Non desta meraviglia il giudizio sulla nostra Capitanata, “terra latronum”. Siamo in piena lotta contro il Brigantaggio
del periodo napoleonico
…e perché non far rientrare il pregiudizio del Courier anche nelle mille querelle di lana caprine che assillavano e immobilizzavano la Capitanata? Non si dimentichi
il tentato raggiro ordito ai censuari del fondo gesuitico ex Casa d’Orta dal 1776.
Da quel che leggo nell’articolo, questo Courier non doveva proprio essere uno stinco di santo: abbandona l’esercito (o il contrario?), quindi Roma e poi Napoli abbastanza frettolosamente, la sua alterigia si ferma solo di fronte a ” cinquanta albanesi ben armati” e infine muore di morte violenta in circostanze rimaste poco chiare. Foggia, all’epoca certo una città vivacissima, come tutto il Regno delle due Sicilie era in quel periodo sotto il dominio francese, il Nostro sarà stato anche ben istruito ma non abbastanza saggio da comprendere che se si va in terra straniera sotto il vessillo del dominatore è poco probabile che i buoni villici, liberi dal protocollo e poco adusi alle ipocrisie di corte, pensassero di accogliere ” ‘u franges’ ” con tappeti rossi e squilli di tromba.

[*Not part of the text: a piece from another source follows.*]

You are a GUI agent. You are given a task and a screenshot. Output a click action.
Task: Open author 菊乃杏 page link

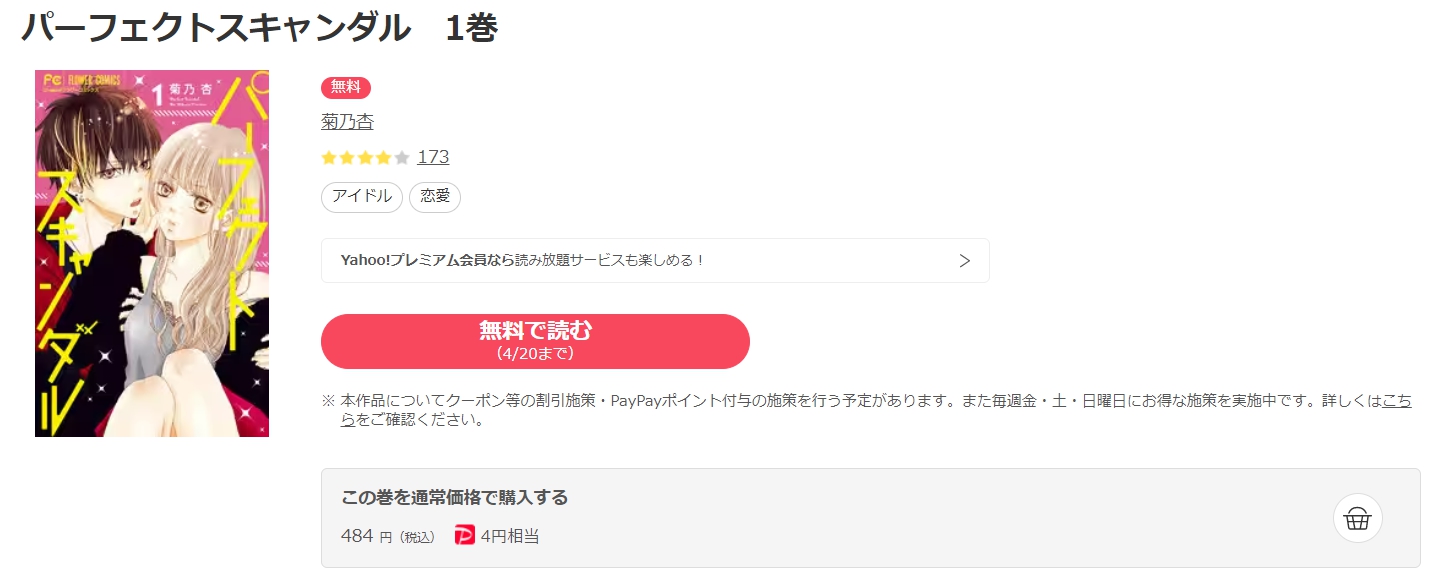[347, 122]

A me pare che il Courier non abbia fatto molto per socializzare con “questa specie di selvaggi” e queste lettere sembrano più il frutto di un risentimento che l’analisi obiettiva del clima che animava la città durante quel periodo, ma naturalmente è una mia impressione, assolutamente di parte e soggettiva come quella del Courier. Come sempre le campane vanno ascoltate tutte.
Grazie per questo suo salace e stimolante commento, spero di poterlo approfondire.